Retienen a los tripulantes de un barco gallego encallado en Senegal

redacción / la voz

GALICIA

El atunero gallego embarrancó en el parque natural más pequeño del mundo.
El atunero gallego embarrancó en el parque natural más pequeño del mundo. le soleil< / span>

El «Almadraba Uno» hizo temer una catástrofe en un parque natural

17 sep 2013 . Actualizado a las 07:00 h.

En la madrugada del 2 de agosto pasado, el Almadraba Uno, un atunero gallego que desde el mes de enero pasado está gestionado por el grupo Calvo, lanzó una alerta de socorro por vía de agua tras embarrancar en las costas de Senegal. Sus veinte tripulantes -un número indeterminado de ellos de origen gallego- resultaron ilesos y la embarcación no se fue al fondo. Pero el siniestro tuvo una enorme repercusión mediática en Senegal y sus marineros estuvieron retenidos durante mes y medio, porque desde la compañía aseguran que los tripulantes ya han empezaron a llegar a sus lugares de origen o lo harán estos días.

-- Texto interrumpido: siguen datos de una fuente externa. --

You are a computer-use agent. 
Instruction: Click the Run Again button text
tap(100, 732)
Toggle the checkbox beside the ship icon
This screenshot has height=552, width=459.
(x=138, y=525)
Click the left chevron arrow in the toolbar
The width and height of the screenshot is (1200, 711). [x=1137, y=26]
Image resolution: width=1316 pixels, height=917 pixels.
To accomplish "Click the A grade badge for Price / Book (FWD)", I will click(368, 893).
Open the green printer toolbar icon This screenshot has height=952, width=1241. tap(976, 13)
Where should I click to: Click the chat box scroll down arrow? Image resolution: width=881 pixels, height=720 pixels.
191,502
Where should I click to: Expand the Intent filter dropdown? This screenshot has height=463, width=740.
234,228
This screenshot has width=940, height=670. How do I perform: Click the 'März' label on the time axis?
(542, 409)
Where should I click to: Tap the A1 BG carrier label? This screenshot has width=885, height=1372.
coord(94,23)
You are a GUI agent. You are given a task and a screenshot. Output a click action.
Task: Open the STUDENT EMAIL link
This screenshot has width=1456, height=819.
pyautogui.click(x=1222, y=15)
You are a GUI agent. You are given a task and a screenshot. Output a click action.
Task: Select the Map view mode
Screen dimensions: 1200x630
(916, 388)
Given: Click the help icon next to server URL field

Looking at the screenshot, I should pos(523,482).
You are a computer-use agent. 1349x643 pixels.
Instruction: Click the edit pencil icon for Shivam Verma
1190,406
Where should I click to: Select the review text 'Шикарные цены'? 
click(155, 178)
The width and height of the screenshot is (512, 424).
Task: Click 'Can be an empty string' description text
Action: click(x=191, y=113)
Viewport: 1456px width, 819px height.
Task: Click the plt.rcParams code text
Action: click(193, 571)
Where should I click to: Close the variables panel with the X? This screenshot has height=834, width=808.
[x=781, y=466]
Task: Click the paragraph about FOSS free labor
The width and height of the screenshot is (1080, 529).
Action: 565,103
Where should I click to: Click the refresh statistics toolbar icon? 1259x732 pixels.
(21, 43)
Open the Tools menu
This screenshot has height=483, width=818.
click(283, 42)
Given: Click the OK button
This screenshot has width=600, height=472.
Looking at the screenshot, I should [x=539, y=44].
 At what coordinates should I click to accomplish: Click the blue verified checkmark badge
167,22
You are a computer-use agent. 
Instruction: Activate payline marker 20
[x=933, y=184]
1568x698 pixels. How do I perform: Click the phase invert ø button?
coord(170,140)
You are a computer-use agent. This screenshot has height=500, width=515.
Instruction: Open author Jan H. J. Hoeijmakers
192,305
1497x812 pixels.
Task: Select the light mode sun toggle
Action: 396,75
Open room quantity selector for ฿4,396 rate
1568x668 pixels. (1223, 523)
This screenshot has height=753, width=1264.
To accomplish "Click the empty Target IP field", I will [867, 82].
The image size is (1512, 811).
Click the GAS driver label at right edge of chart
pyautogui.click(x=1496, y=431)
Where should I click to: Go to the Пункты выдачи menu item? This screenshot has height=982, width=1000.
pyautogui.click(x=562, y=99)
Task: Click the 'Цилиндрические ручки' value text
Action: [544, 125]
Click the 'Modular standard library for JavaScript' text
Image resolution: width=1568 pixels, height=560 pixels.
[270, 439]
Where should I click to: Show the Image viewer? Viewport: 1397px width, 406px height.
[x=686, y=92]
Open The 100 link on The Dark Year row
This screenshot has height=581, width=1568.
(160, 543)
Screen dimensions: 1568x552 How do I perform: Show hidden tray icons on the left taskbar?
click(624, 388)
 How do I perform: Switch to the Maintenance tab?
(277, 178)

Ocurre que el pesquero, de 52 metros de eslora y 1.275 toneladas de arqueo, embarrancó a las cinco y media de la madrugada en las islas de la Magdalena, un archipiélago situadas a pocas millas al oeste de la capital, Dakar, y que están consideradas como el parque nacional más pequeño del mundo, aparte de estar declaradas patrimonio de la humanidad por la Unesco, y que, según recogieron los medios senegaleses, están vedadas a la navegación.

Si a eso se suma que el arrastrero llevaba los tanques de gasoil repletos, con 400.000 litros, porque acababa de repostar en el puerto de Dakar, el escándalo ecológico estaba más que asegurado.

Y así fue. Senegal, con los escasos medios de que, según sus autoridades, disponía, se afanó en contener lo que temían que fuese una catástrofe medioambiental seria, no solo por el combustible que podría ser derramado, sino también por las pinturas, los botes de gas, las redes, las cadenas y otros productos a juicio de Senegal potencialmente contaminantes que había a bordo. Intentaron reflotar el barco y durante semanas estuvieron bombeando el combustible, porque sus barcazas apenas daban para transportar 20 toneladas de cada viaje, e incluso enviaron a equipos de científicos para evaluar el riesgo de contaminación de un paraje de elevado valor ecológico.

Al mismo tiempo, las autoridades senegalesas se dedicaron a revisar los aspectos legales del accidente para exigir al armador europeo que reparase los daños en la isla. Y esa toma de declaraciones mantuvo retenidos durante más de mes y medio a los tripulantes del barco.

Según los medios senegaleses, el atunero gallego se dirigía a Mauritania, país del que dispone una licencia.